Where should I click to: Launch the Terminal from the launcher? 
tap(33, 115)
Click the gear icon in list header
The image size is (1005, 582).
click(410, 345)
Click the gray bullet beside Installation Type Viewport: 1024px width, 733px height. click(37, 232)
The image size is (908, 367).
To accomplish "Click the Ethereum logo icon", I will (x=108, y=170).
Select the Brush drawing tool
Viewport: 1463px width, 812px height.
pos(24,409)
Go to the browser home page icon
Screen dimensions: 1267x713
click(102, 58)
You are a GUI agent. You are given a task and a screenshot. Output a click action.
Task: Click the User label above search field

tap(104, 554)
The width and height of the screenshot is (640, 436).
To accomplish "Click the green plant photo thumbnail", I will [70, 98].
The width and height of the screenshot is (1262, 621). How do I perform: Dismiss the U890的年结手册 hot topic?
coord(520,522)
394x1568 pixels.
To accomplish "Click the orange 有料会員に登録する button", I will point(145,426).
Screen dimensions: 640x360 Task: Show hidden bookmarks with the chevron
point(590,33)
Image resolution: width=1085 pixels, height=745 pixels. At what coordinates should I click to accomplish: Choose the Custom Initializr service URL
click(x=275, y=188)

#### Task goal:
Copy out the entire listing again, word for word.

#### The completed task:
Where should I click to: Launch the Terminal from the launcher? 
tap(33, 115)
Click the gear icon in list header
The image size is (1005, 582).
click(410, 345)
Click the gray bullet beside Installation Type Viewport: 1024px width, 733px height. click(37, 232)
The image size is (908, 367).
To accomplish "Click the Ethereum logo icon", I will (x=108, y=170).
Select the Brush drawing tool
Viewport: 1463px width, 812px height.
pos(24,409)
Go to the browser home page icon
Screen dimensions: 1267x713
click(102, 58)
You are a GUI agent. You are given a task and a screenshot. Output a click action.
Task: Click the User label above search field

tap(104, 554)
The width and height of the screenshot is (640, 436).
To accomplish "Click the green plant photo thumbnail", I will [70, 98].
The width and height of the screenshot is (1262, 621). How do I perform: Dismiss the U890的年结手册 hot topic?
coord(520,522)
394x1568 pixels.
To accomplish "Click the orange 有料会員に登録する button", I will point(145,426).
Screen dimensions: 640x360 Task: Show hidden bookmarks with the chevron
point(590,33)
Image resolution: width=1085 pixels, height=745 pixels. At what coordinates should I click to accomplish: Choose the Custom Initializr service URL
click(x=275, y=188)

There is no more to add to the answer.